# [RECORDS FOR THE TASK]
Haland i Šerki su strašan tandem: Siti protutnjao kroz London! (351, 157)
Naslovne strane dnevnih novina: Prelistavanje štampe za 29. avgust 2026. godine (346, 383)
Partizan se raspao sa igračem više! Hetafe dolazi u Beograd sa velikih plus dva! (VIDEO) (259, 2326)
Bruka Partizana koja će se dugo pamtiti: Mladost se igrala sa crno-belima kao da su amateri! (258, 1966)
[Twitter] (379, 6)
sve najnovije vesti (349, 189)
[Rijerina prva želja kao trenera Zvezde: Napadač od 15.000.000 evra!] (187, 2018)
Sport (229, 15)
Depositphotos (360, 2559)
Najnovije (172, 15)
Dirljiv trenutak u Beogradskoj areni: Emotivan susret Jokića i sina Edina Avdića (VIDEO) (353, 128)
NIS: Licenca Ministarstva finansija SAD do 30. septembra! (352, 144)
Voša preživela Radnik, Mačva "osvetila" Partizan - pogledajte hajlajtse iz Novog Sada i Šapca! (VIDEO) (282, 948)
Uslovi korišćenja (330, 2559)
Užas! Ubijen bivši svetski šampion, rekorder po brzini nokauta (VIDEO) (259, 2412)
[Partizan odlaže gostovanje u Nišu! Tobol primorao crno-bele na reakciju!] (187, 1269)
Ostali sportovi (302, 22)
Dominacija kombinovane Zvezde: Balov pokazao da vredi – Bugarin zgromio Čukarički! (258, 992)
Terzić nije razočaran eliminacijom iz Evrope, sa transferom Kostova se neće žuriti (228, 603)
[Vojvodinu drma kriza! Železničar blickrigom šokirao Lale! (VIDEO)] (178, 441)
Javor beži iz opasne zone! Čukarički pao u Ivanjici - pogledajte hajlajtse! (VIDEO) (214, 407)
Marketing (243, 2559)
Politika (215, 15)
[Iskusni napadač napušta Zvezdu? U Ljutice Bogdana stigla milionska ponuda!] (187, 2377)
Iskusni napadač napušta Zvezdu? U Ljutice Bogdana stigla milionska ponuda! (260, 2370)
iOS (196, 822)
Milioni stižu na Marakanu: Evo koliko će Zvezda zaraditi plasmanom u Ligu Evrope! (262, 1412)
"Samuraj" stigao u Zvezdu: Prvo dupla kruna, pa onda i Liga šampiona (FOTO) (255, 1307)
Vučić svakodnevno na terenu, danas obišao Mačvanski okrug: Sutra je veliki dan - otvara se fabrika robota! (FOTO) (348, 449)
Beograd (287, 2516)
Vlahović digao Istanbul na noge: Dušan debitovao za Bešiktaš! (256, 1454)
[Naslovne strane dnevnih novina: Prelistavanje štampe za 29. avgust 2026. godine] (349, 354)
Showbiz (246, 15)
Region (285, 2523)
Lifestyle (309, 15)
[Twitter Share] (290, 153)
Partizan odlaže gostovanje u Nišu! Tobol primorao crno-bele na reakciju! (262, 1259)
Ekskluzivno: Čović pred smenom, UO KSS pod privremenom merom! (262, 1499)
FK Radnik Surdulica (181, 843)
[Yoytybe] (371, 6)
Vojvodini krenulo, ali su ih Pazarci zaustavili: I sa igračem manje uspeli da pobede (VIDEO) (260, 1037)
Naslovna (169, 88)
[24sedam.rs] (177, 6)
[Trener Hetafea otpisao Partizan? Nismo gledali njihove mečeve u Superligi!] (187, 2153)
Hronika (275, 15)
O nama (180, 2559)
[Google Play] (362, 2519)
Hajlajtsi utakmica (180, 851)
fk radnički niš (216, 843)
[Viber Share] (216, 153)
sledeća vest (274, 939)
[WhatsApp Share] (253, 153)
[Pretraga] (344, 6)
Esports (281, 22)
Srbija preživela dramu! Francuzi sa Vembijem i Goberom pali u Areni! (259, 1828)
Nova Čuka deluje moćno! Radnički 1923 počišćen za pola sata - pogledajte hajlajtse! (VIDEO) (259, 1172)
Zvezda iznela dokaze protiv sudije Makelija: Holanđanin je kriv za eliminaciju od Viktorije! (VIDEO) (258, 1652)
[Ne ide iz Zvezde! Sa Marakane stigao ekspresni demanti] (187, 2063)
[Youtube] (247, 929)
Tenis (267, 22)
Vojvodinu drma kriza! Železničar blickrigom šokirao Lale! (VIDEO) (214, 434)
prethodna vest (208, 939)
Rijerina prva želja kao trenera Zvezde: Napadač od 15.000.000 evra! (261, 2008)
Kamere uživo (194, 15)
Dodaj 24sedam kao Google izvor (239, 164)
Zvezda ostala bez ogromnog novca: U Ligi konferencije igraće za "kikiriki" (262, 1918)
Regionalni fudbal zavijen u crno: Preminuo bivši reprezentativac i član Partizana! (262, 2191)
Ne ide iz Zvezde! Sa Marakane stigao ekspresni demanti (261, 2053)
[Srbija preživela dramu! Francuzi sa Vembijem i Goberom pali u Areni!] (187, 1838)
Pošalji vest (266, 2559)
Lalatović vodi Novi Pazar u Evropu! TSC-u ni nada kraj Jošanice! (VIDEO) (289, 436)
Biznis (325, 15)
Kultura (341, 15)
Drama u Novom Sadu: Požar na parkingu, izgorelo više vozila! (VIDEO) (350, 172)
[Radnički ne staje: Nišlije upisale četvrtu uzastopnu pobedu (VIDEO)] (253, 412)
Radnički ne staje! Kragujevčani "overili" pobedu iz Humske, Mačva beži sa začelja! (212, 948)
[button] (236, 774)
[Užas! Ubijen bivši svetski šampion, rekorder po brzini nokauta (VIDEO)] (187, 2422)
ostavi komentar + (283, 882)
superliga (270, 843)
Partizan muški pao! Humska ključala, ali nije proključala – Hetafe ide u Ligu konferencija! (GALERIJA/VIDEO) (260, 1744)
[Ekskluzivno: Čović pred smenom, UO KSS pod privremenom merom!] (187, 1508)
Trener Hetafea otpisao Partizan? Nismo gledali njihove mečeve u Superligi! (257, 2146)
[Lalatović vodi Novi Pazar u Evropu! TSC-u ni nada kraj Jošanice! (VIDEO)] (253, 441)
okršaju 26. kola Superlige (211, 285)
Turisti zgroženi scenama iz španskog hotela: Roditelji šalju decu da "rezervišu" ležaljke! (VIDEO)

# [WHAT TO WORK ON]
Reproduce exactly every line that sits between the start of the entries and the line bearing "[Twitter] (379, 6)", counting both of those lines.

# [EXERCISE SOLUTION]
Haland i Šerki su strašan tandem: Siti protutnjao kroz London! (351, 157)
Naslovne strane dnevnih novina: Prelistavanje štampe za 29. avgust 2026. godine (346, 383)
Partizan se raspao sa igračem više! Hetafe dolazi u Beograd sa velikih plus dva! (VIDEO) (259, 2326)
Bruka Partizana koja će se dugo pamtiti: Mladost se igrala sa crno-belima kao da su amateri! (258, 1966)
[Twitter] (379, 6)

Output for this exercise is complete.